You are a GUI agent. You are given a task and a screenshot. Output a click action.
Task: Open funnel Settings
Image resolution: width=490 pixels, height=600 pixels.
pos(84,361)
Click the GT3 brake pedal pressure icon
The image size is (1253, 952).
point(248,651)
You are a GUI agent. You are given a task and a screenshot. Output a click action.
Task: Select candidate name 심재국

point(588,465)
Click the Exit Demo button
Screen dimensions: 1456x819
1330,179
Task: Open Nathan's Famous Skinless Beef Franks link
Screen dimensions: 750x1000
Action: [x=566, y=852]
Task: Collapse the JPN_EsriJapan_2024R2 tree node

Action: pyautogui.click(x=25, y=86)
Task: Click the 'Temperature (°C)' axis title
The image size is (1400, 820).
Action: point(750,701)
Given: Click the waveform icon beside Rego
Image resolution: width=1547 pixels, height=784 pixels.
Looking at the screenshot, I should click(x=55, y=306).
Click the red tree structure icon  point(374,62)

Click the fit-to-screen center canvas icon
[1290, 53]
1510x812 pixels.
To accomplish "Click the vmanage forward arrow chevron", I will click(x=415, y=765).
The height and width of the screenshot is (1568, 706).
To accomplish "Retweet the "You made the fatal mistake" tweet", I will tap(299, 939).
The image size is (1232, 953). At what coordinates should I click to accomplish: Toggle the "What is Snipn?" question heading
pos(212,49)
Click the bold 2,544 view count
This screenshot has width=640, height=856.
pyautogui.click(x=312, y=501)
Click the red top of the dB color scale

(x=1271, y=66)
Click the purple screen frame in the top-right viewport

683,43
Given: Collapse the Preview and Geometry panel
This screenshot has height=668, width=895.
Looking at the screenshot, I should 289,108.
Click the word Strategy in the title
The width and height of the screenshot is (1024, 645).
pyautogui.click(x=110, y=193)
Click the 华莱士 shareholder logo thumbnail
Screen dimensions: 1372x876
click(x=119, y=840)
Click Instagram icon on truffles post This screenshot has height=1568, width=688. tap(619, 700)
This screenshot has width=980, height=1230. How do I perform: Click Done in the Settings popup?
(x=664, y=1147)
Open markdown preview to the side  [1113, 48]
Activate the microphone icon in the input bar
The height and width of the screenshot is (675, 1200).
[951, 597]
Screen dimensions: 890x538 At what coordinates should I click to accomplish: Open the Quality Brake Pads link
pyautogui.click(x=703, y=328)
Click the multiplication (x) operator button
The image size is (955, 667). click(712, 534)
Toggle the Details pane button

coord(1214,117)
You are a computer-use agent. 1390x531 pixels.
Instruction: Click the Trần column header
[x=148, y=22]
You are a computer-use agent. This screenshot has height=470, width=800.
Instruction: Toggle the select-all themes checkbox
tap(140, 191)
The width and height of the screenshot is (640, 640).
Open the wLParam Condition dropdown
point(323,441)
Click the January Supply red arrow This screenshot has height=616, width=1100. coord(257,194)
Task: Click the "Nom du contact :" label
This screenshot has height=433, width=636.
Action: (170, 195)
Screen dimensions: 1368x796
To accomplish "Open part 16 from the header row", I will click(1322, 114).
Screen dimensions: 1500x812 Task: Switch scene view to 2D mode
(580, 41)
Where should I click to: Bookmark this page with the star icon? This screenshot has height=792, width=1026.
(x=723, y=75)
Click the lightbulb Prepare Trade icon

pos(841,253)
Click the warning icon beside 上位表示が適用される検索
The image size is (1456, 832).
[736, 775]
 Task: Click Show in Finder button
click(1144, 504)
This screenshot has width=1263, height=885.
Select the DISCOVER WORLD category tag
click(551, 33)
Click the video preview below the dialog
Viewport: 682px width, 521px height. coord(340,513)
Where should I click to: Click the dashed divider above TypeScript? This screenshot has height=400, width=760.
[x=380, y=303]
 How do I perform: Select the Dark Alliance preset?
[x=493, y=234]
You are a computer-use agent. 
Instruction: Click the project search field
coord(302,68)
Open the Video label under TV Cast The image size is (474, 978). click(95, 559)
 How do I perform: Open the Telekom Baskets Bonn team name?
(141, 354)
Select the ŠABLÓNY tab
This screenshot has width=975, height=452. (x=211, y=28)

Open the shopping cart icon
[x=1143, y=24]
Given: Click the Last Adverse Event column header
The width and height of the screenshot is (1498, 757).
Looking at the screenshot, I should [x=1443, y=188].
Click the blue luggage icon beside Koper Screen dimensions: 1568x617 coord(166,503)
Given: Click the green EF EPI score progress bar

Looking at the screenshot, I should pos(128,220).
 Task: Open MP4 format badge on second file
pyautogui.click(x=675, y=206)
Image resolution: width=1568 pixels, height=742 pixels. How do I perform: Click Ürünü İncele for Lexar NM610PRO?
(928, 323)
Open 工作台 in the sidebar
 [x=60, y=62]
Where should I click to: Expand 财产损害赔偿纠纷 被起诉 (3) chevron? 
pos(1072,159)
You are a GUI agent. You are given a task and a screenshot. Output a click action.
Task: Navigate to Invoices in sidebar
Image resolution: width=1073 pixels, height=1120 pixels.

******

▶ Task objective
Pull out every line of the listing above that contains the string "accomplish". Case counts.

▶ Problem solution
To accomplish "Click the vmanage forward arrow chevron", I will click(x=415, y=765).
To accomplish "Retweet the "You made the fatal mistake" tweet", I will tap(299, 939).
The image size is (1232, 953). At what coordinates should I click to accomplish: Toggle the "What is Snipn?" question heading
Screen dimensions: 890x538 At what coordinates should I click to accomplish: Open the Quality Brake Pads link
To accomplish "Open part 16 from the header row", I will click(1322, 114).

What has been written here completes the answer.